Try it:
Your answer should be the lines of the material that include the word "using".
• • •
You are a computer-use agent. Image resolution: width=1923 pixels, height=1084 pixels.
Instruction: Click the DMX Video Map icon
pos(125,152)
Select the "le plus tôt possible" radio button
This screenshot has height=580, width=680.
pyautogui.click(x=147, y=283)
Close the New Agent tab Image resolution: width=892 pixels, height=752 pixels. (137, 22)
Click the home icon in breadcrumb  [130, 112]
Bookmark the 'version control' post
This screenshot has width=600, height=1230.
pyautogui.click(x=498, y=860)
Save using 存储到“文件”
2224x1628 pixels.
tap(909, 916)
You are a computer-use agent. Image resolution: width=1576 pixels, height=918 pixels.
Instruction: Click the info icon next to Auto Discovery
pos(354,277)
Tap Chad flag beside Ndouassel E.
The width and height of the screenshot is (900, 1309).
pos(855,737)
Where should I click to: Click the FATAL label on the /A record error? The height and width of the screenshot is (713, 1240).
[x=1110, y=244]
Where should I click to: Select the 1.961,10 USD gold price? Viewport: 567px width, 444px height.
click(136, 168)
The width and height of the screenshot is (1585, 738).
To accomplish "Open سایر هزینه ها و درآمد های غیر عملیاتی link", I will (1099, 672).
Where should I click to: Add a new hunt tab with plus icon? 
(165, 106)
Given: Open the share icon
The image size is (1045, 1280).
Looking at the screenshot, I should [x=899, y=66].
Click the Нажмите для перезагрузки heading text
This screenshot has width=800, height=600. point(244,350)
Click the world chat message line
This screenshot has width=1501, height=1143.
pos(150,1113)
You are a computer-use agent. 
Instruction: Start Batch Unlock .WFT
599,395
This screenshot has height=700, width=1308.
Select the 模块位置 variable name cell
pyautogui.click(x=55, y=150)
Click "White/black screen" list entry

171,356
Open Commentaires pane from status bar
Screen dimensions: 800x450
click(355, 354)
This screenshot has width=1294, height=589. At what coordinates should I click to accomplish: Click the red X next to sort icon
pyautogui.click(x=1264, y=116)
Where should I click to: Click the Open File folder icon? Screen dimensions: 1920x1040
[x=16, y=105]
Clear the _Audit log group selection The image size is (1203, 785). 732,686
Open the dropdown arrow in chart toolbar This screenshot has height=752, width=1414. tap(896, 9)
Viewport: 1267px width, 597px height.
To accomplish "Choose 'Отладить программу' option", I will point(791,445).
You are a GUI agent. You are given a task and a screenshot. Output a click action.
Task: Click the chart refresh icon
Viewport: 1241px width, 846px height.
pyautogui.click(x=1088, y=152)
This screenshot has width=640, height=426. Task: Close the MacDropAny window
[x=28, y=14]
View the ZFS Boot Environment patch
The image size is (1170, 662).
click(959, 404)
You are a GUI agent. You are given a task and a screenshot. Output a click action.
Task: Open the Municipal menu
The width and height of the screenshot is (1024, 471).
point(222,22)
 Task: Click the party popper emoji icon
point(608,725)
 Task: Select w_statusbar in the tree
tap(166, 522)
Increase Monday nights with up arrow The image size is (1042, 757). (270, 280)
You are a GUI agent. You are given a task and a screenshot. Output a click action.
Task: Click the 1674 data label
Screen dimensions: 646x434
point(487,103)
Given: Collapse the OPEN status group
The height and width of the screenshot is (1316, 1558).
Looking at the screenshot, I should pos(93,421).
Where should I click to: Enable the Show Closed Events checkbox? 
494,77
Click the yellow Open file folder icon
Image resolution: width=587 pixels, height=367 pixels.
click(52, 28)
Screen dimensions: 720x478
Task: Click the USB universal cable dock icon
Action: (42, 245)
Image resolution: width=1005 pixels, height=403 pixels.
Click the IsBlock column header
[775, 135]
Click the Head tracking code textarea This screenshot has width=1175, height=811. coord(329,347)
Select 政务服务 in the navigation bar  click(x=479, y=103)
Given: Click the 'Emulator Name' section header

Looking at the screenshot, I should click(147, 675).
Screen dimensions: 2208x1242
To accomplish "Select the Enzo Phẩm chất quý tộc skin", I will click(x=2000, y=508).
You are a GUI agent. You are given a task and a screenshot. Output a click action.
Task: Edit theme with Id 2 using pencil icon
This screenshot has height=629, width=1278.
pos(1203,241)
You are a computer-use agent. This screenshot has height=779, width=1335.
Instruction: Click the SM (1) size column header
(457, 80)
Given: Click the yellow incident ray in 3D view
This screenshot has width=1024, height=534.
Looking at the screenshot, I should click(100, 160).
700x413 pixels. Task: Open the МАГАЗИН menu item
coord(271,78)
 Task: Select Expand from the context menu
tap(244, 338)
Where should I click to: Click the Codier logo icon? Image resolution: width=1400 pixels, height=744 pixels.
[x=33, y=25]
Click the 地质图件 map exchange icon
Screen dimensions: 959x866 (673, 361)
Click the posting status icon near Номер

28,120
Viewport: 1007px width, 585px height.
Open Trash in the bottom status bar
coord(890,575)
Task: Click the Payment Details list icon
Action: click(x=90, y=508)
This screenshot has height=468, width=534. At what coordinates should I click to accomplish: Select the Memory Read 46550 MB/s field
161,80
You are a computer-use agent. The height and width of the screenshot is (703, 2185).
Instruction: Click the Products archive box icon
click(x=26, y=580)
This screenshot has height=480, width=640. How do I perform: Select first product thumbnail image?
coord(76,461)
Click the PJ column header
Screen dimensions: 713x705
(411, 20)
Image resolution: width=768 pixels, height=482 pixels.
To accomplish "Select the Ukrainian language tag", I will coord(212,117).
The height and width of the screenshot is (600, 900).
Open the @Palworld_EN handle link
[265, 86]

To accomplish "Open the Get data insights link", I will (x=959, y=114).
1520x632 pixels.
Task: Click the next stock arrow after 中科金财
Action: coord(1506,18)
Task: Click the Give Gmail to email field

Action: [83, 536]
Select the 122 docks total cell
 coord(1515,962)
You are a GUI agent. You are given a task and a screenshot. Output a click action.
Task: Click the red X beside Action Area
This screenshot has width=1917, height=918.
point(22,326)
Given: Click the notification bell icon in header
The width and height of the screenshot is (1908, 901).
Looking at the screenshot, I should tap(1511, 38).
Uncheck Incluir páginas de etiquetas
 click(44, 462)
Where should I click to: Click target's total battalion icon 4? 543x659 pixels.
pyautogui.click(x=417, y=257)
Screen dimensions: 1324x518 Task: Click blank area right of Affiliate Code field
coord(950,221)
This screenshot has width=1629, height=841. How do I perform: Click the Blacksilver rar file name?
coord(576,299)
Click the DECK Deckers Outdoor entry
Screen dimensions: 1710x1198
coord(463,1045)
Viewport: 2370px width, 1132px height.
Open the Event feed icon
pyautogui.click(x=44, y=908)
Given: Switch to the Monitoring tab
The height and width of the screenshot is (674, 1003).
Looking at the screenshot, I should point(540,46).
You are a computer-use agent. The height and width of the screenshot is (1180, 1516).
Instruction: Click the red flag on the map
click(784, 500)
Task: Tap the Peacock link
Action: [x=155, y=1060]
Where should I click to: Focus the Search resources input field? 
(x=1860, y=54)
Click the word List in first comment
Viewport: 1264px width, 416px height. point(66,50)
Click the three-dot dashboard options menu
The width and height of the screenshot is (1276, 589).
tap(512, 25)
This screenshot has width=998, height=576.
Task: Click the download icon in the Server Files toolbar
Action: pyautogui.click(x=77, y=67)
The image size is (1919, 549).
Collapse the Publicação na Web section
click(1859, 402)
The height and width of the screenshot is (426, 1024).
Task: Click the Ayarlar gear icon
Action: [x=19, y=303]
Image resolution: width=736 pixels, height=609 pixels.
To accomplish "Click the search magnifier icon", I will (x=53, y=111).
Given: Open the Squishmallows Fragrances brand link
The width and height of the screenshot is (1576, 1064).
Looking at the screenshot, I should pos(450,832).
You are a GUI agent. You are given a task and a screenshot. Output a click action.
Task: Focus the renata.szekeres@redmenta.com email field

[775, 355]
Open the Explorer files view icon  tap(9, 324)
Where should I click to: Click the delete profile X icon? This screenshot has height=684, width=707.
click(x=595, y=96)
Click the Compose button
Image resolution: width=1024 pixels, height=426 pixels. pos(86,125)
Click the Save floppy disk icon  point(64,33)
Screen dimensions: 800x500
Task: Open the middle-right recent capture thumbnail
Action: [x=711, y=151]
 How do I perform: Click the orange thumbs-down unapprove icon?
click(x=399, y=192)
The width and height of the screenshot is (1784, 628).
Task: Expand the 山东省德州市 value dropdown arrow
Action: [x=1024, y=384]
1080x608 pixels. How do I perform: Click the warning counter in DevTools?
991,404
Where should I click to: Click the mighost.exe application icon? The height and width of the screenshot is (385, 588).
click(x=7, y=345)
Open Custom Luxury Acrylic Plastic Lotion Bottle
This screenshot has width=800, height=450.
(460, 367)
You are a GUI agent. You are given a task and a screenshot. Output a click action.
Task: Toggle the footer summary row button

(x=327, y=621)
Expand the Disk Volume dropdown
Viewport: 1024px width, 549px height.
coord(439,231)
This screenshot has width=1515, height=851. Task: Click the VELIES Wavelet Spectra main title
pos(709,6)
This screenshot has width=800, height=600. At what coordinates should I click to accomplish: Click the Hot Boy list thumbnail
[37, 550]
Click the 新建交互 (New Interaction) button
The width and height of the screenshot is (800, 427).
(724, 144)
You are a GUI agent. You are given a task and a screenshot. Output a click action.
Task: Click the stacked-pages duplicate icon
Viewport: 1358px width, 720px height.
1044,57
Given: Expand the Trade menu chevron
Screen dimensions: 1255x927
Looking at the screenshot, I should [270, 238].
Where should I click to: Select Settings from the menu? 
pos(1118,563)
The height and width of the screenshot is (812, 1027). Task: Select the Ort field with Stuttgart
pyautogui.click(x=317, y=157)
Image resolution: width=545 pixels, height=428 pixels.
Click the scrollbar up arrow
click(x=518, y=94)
• • •
Your response:
Save using 存储到“文件”
Task: Edit theme with Id 2 using pencil icon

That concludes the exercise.